*INSTRUCTIONS TO FOLLOW*: Put the data lines starting at the one containing "Find the location of a particular element. Image" and ending at the one containing "coordinates (63, 53)." into a JSON list of strings, one string per line, with blank lines omitted.

==== SUPPLIED DATA

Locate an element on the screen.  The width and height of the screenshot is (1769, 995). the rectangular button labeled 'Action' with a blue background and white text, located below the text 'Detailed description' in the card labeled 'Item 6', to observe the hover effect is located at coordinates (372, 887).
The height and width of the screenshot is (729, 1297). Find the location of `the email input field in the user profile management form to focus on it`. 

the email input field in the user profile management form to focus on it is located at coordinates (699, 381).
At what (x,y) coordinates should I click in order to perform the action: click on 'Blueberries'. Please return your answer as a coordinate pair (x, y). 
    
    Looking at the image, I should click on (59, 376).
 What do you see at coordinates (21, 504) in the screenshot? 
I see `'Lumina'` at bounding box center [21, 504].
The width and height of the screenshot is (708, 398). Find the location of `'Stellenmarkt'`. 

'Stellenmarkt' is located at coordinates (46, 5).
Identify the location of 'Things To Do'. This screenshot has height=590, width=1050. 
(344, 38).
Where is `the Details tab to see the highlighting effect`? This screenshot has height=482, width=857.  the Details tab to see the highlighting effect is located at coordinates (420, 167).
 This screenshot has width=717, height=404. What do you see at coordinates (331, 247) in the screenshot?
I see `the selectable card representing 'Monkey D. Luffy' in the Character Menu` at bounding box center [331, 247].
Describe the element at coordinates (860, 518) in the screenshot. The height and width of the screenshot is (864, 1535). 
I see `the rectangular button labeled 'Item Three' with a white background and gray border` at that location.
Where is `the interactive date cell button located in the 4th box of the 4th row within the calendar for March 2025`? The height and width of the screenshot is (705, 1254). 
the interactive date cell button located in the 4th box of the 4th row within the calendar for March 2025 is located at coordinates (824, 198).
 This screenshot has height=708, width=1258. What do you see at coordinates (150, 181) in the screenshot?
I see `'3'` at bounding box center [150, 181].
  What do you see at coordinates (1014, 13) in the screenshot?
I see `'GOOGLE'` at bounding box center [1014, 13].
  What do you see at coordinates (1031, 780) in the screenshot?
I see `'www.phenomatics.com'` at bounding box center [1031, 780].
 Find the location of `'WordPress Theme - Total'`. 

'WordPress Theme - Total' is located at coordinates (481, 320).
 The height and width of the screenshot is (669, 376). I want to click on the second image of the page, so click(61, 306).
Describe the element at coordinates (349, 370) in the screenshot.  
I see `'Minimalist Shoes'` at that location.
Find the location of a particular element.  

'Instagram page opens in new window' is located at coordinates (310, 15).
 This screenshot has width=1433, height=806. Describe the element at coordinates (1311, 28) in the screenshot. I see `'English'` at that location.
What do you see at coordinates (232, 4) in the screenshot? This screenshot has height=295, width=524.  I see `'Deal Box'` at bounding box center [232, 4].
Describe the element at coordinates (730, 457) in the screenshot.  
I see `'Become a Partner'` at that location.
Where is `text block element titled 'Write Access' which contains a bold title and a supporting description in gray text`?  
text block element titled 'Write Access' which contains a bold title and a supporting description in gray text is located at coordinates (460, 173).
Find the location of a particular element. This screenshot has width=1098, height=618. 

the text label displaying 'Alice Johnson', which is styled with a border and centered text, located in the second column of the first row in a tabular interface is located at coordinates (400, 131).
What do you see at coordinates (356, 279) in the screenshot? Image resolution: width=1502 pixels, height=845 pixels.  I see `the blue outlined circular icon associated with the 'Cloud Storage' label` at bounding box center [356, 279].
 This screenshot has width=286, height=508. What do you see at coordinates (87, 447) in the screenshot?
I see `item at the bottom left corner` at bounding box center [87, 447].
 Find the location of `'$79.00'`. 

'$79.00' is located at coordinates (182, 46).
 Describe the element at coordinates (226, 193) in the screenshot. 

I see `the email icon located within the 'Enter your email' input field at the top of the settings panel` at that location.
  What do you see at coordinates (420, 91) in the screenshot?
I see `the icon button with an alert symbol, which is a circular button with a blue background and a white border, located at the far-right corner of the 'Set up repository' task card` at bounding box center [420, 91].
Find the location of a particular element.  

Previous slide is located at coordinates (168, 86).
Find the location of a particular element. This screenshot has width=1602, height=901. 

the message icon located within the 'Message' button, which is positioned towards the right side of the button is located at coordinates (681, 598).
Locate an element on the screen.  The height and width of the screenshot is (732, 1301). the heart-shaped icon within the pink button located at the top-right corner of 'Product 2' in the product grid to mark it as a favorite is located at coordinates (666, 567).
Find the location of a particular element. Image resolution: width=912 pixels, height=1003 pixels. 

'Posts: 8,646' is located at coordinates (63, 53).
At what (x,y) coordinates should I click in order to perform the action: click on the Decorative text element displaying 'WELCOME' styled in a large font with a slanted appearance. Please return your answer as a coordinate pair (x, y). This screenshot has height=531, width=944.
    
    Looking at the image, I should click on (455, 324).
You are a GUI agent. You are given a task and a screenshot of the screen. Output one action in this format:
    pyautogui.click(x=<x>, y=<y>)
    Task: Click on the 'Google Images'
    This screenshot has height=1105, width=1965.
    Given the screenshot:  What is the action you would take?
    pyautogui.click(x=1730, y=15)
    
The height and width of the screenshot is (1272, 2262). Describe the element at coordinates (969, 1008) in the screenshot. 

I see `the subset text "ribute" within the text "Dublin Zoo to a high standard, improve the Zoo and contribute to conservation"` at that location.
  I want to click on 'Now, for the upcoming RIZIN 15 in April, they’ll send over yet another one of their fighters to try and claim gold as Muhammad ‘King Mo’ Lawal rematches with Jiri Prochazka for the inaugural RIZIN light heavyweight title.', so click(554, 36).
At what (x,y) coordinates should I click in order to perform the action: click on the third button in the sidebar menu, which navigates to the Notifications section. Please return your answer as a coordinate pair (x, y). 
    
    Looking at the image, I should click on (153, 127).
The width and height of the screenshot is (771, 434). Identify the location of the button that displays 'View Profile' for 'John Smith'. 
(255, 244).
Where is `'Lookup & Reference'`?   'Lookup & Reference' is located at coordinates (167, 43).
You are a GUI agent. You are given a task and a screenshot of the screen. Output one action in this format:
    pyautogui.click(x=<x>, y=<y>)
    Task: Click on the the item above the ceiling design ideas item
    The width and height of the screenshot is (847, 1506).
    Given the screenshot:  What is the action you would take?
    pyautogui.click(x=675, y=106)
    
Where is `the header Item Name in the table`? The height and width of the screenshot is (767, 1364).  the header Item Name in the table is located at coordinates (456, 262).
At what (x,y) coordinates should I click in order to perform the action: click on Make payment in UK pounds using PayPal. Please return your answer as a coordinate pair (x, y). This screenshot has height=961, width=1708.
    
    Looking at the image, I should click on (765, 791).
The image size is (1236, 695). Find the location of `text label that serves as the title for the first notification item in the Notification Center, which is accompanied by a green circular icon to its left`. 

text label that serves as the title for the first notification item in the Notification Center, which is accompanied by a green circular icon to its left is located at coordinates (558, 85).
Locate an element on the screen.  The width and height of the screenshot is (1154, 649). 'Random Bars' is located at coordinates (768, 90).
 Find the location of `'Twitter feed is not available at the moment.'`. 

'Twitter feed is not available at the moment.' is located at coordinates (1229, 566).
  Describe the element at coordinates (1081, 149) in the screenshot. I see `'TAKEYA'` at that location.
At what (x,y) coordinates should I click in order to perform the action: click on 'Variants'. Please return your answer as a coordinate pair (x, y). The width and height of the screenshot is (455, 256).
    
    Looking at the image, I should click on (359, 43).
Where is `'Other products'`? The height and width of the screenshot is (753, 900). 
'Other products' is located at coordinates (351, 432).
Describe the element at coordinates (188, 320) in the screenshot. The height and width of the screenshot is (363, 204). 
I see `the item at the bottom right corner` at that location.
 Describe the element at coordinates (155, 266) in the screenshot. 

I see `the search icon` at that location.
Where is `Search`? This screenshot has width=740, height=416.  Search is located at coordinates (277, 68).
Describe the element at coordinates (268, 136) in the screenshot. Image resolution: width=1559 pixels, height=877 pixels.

========

*TASK ANSWER*:
[
  "Find the location of a particular element. Image resolution: width=912 pixels, height=1003 pixels. ",
  "'Posts: 8,646' is located at coordinates (63, 53)."
]